● Aim of the task
Please repeat all of the records, keeping every word unchanged.

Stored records
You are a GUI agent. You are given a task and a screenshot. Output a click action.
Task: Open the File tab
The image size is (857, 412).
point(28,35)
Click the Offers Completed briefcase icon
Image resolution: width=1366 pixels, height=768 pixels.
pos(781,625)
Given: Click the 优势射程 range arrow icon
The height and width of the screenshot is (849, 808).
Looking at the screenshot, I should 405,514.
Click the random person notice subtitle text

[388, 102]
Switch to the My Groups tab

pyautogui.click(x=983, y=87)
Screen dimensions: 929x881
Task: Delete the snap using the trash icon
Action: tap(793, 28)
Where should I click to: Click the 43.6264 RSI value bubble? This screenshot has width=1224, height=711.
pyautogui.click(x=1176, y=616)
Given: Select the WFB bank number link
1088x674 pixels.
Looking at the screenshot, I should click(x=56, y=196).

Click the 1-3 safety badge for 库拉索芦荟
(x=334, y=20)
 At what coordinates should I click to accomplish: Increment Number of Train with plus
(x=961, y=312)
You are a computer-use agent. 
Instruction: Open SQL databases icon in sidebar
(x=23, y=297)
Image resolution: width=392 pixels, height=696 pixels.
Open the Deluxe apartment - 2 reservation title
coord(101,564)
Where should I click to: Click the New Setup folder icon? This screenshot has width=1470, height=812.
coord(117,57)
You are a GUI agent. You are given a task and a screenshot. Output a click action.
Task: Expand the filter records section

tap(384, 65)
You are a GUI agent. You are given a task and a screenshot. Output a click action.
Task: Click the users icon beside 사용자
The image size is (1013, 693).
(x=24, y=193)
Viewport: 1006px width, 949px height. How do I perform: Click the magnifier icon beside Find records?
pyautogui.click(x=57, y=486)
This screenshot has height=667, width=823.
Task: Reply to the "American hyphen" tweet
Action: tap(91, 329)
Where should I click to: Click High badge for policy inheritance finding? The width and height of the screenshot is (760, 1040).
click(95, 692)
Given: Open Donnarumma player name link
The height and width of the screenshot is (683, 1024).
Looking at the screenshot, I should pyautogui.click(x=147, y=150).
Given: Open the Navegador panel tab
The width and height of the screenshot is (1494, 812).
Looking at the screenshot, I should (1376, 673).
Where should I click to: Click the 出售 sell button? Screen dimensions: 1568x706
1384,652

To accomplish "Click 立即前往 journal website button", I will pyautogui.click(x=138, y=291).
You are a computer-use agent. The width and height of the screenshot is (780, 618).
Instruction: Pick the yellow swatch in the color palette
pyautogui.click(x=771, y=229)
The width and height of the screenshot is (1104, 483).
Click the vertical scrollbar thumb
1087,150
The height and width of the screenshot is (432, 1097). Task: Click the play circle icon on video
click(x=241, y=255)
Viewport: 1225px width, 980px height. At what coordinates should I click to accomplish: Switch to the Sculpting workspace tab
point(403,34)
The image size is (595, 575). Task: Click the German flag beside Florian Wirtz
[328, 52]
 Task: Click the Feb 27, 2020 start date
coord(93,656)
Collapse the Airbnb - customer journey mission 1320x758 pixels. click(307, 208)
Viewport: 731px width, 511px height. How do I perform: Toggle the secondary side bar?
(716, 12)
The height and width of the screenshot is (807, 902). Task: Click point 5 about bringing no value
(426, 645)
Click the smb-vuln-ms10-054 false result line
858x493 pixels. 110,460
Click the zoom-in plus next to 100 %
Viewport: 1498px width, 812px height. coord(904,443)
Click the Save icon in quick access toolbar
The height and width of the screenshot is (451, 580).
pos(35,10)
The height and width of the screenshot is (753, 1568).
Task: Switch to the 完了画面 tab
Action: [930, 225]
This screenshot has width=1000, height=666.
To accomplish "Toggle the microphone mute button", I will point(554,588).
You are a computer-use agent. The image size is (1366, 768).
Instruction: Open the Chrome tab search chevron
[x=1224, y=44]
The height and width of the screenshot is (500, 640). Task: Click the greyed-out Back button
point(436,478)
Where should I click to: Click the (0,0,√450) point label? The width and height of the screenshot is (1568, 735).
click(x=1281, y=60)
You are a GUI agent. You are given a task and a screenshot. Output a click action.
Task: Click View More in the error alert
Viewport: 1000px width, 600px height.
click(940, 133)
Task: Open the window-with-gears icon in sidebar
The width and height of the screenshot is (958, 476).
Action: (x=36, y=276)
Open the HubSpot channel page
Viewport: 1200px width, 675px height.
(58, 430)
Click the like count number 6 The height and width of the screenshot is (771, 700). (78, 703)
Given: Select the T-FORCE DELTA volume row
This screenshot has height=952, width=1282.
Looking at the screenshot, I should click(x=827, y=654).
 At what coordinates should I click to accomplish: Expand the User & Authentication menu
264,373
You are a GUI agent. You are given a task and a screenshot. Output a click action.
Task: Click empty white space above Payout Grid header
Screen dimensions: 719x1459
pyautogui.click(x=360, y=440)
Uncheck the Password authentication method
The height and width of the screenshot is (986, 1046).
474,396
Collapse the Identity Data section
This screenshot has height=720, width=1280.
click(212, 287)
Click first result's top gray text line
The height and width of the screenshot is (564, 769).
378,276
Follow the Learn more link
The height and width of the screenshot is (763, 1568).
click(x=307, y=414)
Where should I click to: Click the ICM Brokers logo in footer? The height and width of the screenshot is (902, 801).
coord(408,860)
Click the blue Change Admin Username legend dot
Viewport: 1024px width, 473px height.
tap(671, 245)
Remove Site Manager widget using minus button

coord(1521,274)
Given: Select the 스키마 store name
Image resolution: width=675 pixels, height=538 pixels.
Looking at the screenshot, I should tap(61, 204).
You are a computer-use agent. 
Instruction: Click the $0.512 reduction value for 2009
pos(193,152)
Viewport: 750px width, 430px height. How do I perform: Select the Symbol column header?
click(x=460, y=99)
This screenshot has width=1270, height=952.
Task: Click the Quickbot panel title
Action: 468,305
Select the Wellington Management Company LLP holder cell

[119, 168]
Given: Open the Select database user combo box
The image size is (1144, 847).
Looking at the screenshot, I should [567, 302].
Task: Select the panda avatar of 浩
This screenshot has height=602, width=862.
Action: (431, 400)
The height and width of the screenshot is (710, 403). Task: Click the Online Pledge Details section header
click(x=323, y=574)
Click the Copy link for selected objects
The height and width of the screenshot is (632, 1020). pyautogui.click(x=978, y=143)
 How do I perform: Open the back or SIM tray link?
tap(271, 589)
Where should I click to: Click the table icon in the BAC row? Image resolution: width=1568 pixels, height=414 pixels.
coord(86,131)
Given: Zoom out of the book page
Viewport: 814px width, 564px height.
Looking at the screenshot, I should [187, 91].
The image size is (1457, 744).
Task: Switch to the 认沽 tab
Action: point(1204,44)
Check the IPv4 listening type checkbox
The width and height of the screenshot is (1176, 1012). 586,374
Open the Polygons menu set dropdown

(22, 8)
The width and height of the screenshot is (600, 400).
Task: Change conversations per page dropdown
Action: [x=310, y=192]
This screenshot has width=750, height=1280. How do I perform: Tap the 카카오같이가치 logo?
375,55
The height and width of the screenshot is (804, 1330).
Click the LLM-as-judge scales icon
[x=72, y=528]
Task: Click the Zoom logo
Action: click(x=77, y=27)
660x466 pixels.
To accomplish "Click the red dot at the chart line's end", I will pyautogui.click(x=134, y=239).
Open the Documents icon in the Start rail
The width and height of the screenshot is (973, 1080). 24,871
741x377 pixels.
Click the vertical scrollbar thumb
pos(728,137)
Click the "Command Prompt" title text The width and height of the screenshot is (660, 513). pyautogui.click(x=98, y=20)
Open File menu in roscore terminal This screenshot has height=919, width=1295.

● Written answer
You are a GUI agent. You are given a task and a screenshot. Output a click action.
Task: Open the File tab
The image size is (857, 412).
point(28,35)
Click the Offers Completed briefcase icon
Image resolution: width=1366 pixels, height=768 pixels.
pos(781,625)
Given: Click the 优势射程 range arrow icon
The height and width of the screenshot is (849, 808).
Looking at the screenshot, I should 405,514.
Click the random person notice subtitle text

[388, 102]
Switch to the My Groups tab

pyautogui.click(x=983, y=87)
Screen dimensions: 929x881
Task: Delete the snap using the trash icon
Action: tap(793, 28)
Where should I click to: Click the 43.6264 RSI value bubble? This screenshot has width=1224, height=711.
pyautogui.click(x=1176, y=616)
Given: Select the WFB bank number link
1088x674 pixels.
Looking at the screenshot, I should click(x=56, y=196).

Click the 1-3 safety badge for 库拉索芦荟
(x=334, y=20)
 At what coordinates should I click to accomplish: Increment Number of Train with plus
(x=961, y=312)
You are a computer-use agent. 
Instruction: Open SQL databases icon in sidebar
(x=23, y=297)
Image resolution: width=392 pixels, height=696 pixels.
Open the Deluxe apartment - 2 reservation title
coord(101,564)
Where should I click to: Click the New Setup folder icon? This screenshot has width=1470, height=812.
coord(117,57)
You are a GUI agent. You are given a task and a screenshot. Output a click action.
Task: Expand the filter records section

tap(384, 65)
You are a GUI agent. You are given a task and a screenshot. Output a click action.
Task: Click the users icon beside 사용자
The image size is (1013, 693).
(x=24, y=193)
Viewport: 1006px width, 949px height. How do I perform: Click the magnifier icon beside Find records?
pyautogui.click(x=57, y=486)
This screenshot has height=667, width=823.
Task: Reply to the "American hyphen" tweet
Action: tap(91, 329)
Where should I click to: Click High badge for policy inheritance finding? The width and height of the screenshot is (760, 1040).
click(95, 692)
Given: Open Donnarumma player name link
The height and width of the screenshot is (683, 1024).
Looking at the screenshot, I should pyautogui.click(x=147, y=150).
Given: Open the Navegador panel tab
The width and height of the screenshot is (1494, 812).
Looking at the screenshot, I should (1376, 673).
Where should I click to: Click the 出售 sell button? Screen dimensions: 1568x706
1384,652

To accomplish "Click 立即前往 journal website button", I will pyautogui.click(x=138, y=291).
You are a computer-use agent. The width and height of the screenshot is (780, 618).
Instruction: Pick the yellow swatch in the color palette
pyautogui.click(x=771, y=229)
The width and height of the screenshot is (1104, 483).
Click the vertical scrollbar thumb
1087,150
The height and width of the screenshot is (432, 1097). Task: Click the play circle icon on video
click(x=241, y=255)
Viewport: 1225px width, 980px height. At what coordinates should I click to accomplish: Switch to the Sculpting workspace tab
point(403,34)
The image size is (595, 575). Task: Click the German flag beside Florian Wirtz
[328, 52]
 Task: Click the Feb 27, 2020 start date
coord(93,656)
Collapse the Airbnb - customer journey mission 1320x758 pixels. click(307, 208)
Viewport: 731px width, 511px height. How do I perform: Toggle the secondary side bar?
(716, 12)
The height and width of the screenshot is (807, 902). Task: Click point 5 about bringing no value
(426, 645)
Click the smb-vuln-ms10-054 false result line
858x493 pixels. 110,460
Click the zoom-in plus next to 100 %
Viewport: 1498px width, 812px height. coord(904,443)
Click the Save icon in quick access toolbar
The height and width of the screenshot is (451, 580).
pos(35,10)
The height and width of the screenshot is (753, 1568).
Task: Switch to the 完了画面 tab
Action: [930, 225]
This screenshot has width=1000, height=666.
To accomplish "Toggle the microphone mute button", I will point(554,588).
You are a computer-use agent. The image size is (1366, 768).
Instruction: Open the Chrome tab search chevron
[x=1224, y=44]
The height and width of the screenshot is (500, 640). Task: Click the greyed-out Back button
point(436,478)
Where should I click to: Click the (0,0,√450) point label? The width and height of the screenshot is (1568, 735).
click(x=1281, y=60)
You are a GUI agent. You are given a task and a screenshot. Output a click action.
Task: Click View More in the error alert
Viewport: 1000px width, 600px height.
click(940, 133)
Task: Open the window-with-gears icon in sidebar
The width and height of the screenshot is (958, 476).
Action: (x=36, y=276)
Open the HubSpot channel page
Viewport: 1200px width, 675px height.
(58, 430)
Click the like count number 6 The height and width of the screenshot is (771, 700). (78, 703)
Given: Select the T-FORCE DELTA volume row
This screenshot has height=952, width=1282.
Looking at the screenshot, I should click(x=827, y=654).
 At what coordinates should I click to accomplish: Expand the User & Authentication menu
264,373
You are a GUI agent. You are given a task and a screenshot. Output a click action.
Task: Click empty white space above Payout Grid header
Screen dimensions: 719x1459
pyautogui.click(x=360, y=440)
Uncheck the Password authentication method
The height and width of the screenshot is (986, 1046).
474,396
Collapse the Identity Data section
This screenshot has height=720, width=1280.
click(212, 287)
Click first result's top gray text line
The height and width of the screenshot is (564, 769).
378,276
Follow the Learn more link
The height and width of the screenshot is (763, 1568).
click(x=307, y=414)
Where should I click to: Click the ICM Brokers logo in footer? The height and width of the screenshot is (902, 801).
coord(408,860)
Click the blue Change Admin Username legend dot
Viewport: 1024px width, 473px height.
tap(671, 245)
Remove Site Manager widget using minus button

coord(1521,274)
Given: Select the 스키마 store name
Image resolution: width=675 pixels, height=538 pixels.
Looking at the screenshot, I should tap(61, 204).
You are a computer-use agent. 
Instruction: Click the $0.512 reduction value for 2009
pos(193,152)
Viewport: 750px width, 430px height. How do I perform: Select the Symbol column header?
click(x=460, y=99)
This screenshot has width=1270, height=952.
Task: Click the Quickbot panel title
Action: 468,305
Select the Wellington Management Company LLP holder cell

[119, 168]
Given: Open the Select database user combo box
The image size is (1144, 847).
Looking at the screenshot, I should [567, 302].
Task: Select the panda avatar of 浩
This screenshot has height=602, width=862.
Action: (431, 400)
The height and width of the screenshot is (710, 403). Task: Click the Online Pledge Details section header
click(x=323, y=574)
Click the Copy link for selected objects
The height and width of the screenshot is (632, 1020). pyautogui.click(x=978, y=143)
 How do I perform: Open the back or SIM tray link?
tap(271, 589)
Where should I click to: Click the table icon in the BAC row? Image resolution: width=1568 pixels, height=414 pixels.
coord(86,131)
Given: Zoom out of the book page
Viewport: 814px width, 564px height.
Looking at the screenshot, I should [187, 91].
The image size is (1457, 744).
Task: Switch to the 认沽 tab
Action: point(1204,44)
Check the IPv4 listening type checkbox
The width and height of the screenshot is (1176, 1012). 586,374
Open the Polygons menu set dropdown

(22, 8)
The width and height of the screenshot is (600, 400).
Task: Change conversations per page dropdown
Action: [x=310, y=192]
This screenshot has width=750, height=1280. How do I perform: Tap the 카카오같이가치 logo?
375,55
The height and width of the screenshot is (804, 1330).
Click the LLM-as-judge scales icon
[x=72, y=528]
Task: Click the Zoom logo
Action: click(x=77, y=27)
660x466 pixels.
To accomplish "Click the red dot at the chart line's end", I will pyautogui.click(x=134, y=239).
Open the Documents icon in the Start rail
The width and height of the screenshot is (973, 1080). 24,871
741x377 pixels.
Click the vertical scrollbar thumb
pos(728,137)
Click the "Command Prompt" title text The width and height of the screenshot is (660, 513). pyautogui.click(x=98, y=20)
Open File menu in roscore terminal This screenshot has height=919, width=1295.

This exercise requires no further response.